What is expected:
Go through the material below and copy each line where the word "Councilmember" appears.
*** Begin section ***
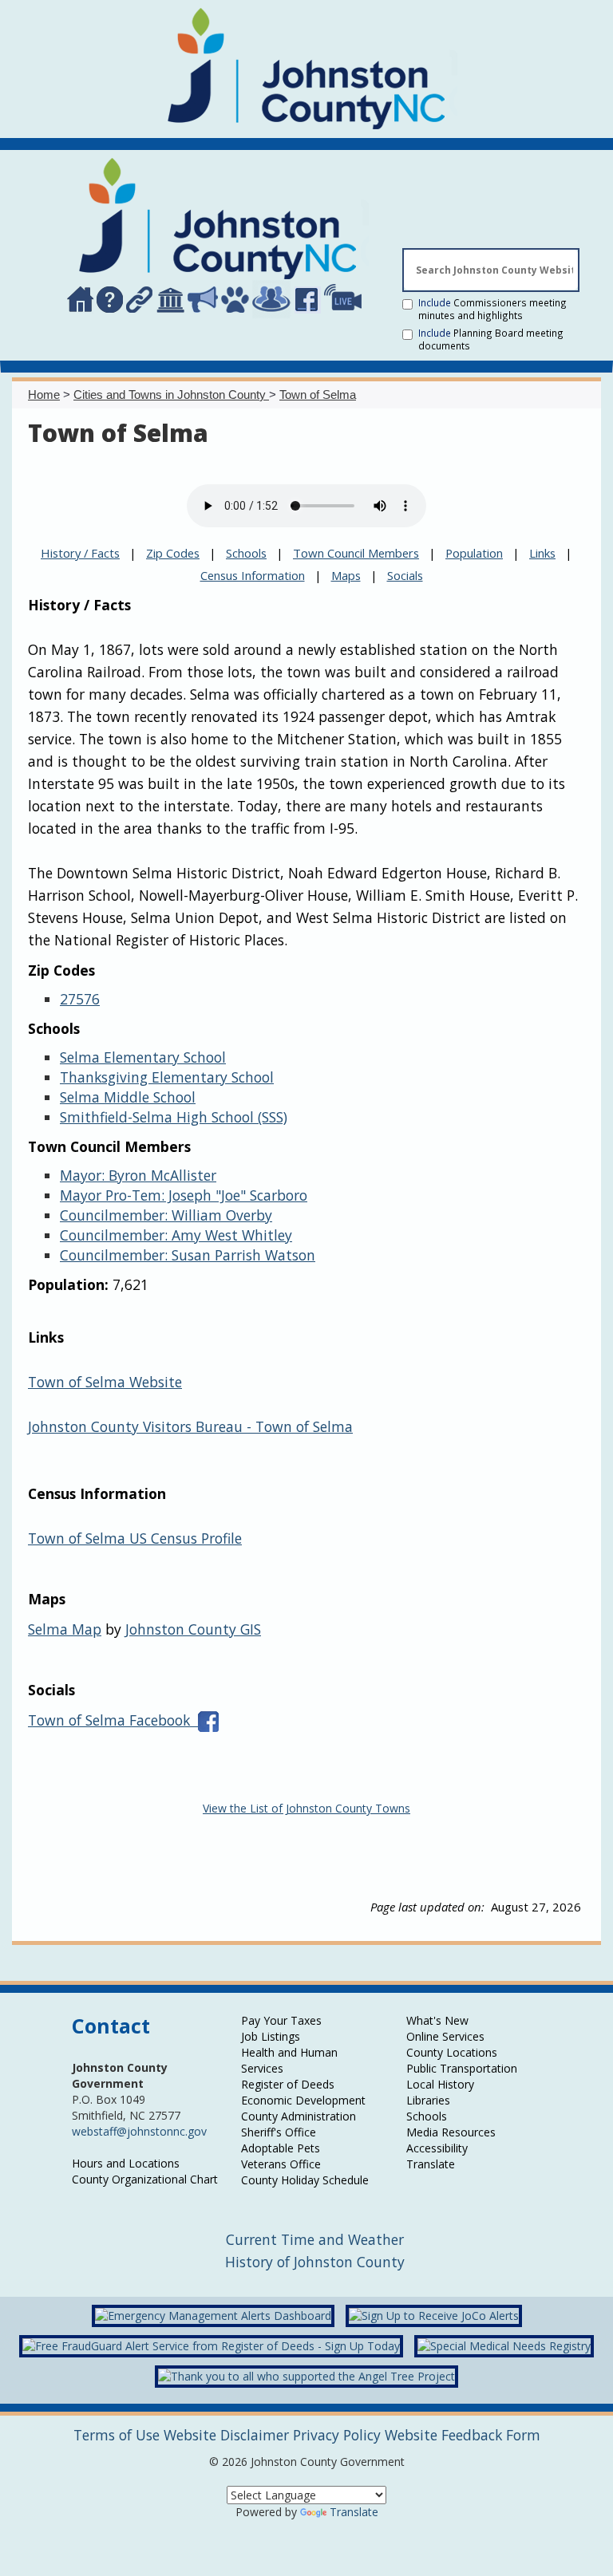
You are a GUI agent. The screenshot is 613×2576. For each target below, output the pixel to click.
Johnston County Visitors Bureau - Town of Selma (190, 1426)
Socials (405, 575)
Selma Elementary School (143, 1057)
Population (474, 553)
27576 (80, 998)
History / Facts (80, 553)
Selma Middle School (128, 1097)
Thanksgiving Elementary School (167, 1077)
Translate (354, 2511)
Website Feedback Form (462, 2434)
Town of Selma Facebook (113, 1720)
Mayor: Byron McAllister (138, 1175)
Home (44, 394)
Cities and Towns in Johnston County (171, 394)
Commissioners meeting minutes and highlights (492, 309)
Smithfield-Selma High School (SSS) (173, 1116)
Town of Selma (317, 394)
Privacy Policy (337, 2434)
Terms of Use (116, 2434)
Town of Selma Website (105, 1381)
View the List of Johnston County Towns (306, 1808)
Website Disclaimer (226, 2434)
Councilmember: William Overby (166, 1215)
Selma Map (64, 1629)
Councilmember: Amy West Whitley (176, 1235)
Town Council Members (356, 553)
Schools (246, 553)
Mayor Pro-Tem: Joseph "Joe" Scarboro (183, 1195)
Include (492, 309)
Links (542, 553)
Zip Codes (173, 553)
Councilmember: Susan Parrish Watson (187, 1254)
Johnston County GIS (193, 1629)
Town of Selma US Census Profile (135, 1538)
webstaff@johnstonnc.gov (139, 2131)
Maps (346, 575)
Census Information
*** End section ***
Result:
Councilmember: William Overby (166, 1215)
Councilmember: Amy West Whitley (176, 1235)
Councilmember: Susan Parrish Watson (187, 1254)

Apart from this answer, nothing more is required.